Writing, riding and
brainwaves
By Carolyn Henderson
As the newbie on Horse Crossings, I must start by saying –
thanks for inviting me. As a reader, I’m fascinated that although many of
the writers here live in different time zones from me, we walk to the same
beat.
The reason is, of course, that we love horses and we love
writing about them. I’m lucky: as a journalist as well as an author of
non-fiction and fiction books, I write and edit full-time. It isn’t all as
wonderful as many people imagine; for example, I’ve just been editing an
article about the importance of hygiene in dairies. That’s the flipside of the
enjoyable part, where I get to interview
and write about inspiring riders, horse owners and trainers.
Like many writers, I have to fit in time for writing fiction
around work that I know will pay a certain number of bills. When I wrote my
teen/YA novel, Beside Me, I got up at 5am every morning to finish the first
draft. My husband deserves a special
trophy for encouraging me rather than complaining, but that’s another story.
I’d get up and wonder what my characters were going to do
and say. I’m sure every writer will recognise that, because even when you think
you know where your story is going, it surprises you. Whether the words flowed
or trickled, I “allowed” myself an hour and a half a day and extra time at
weekends.
Looking after and riding our two horses helped, too. When
your brain’s buzzing, whether because you’re solving a plotting glitch or
because you’re preoccupied with a work or family issue, you have to switch it
to different pathways to ride. Horses demand and deserve our full attention.
And guess what? By the time I’d
finished riding, writing problems had often resolved themselves. It was as if one part of my
brain was freed up to reorganise itself whilst the other went to work.
When I finished that first draft, I felt like my lovely
cob must do when he lets off steam in the field. There was a lot of work still to come, of
course, and some of it hurt – like the day I cut a whole chapter because I
realised that although I’d had a lot of fun writing it, it didn’t add anything.
Then there were my editor’s corrections. Editing other
people’s work doesn’t mean you’re impervious to sloppiness and howlers, because
you read your work so many times, you see what you expect to see rather than
what’s there. That’s my excuse for changing a character’s last name halfway
through and for a shoe-related ‘Whoops!’
moment.
When I pressed the ‘send’ key on the final version, it was
tempting to have a break for a couple of months. But after a couple of weeks, I
knew I had to start again - to find out what happened next. It was a bit like
those cold, wet, windy winter days when you’re tempted to give a horse a few
days off because the weather is foul, then realise once you’ve got going that the
work is exactly what you both needed.
It’s the same with
books, both fiction and non-fiction. Writing is a muscle and you have to keep
it flexed – even if that means you sometimes have to push yourself.

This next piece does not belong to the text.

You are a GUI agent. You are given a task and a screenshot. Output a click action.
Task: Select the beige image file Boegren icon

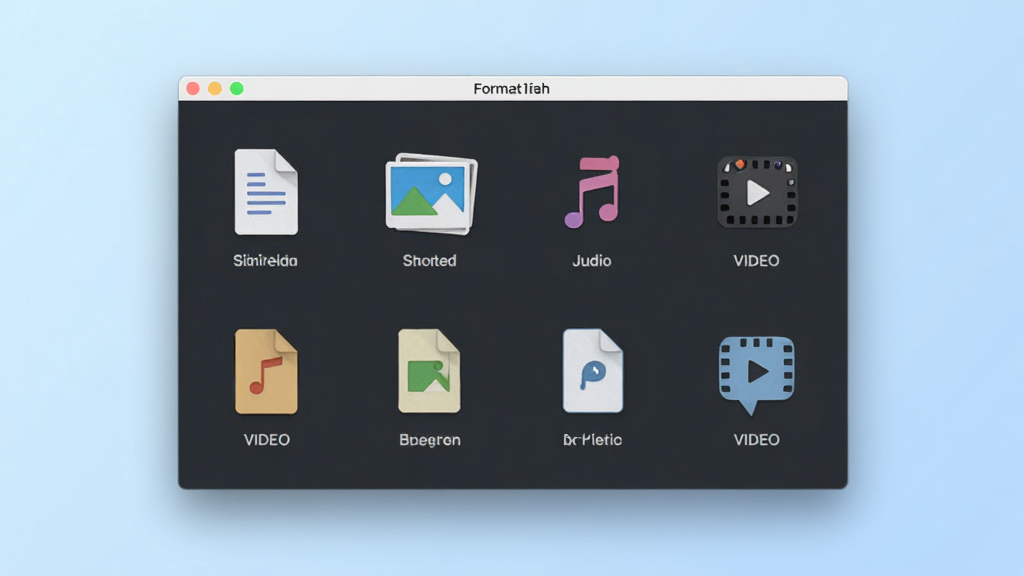tap(429, 371)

Totally agree! I often break through knotty plot issues by getting in the car and driving, and talking to myself. Telling myself the story as though I'm explaining it to someone...it's amazing what ends up happening then. And if the storyline goes all askew, I haven't wasted hours typing it up. I have a book in my head right now that is so solid that in theory, it'll be a piece of cake to write. In theory.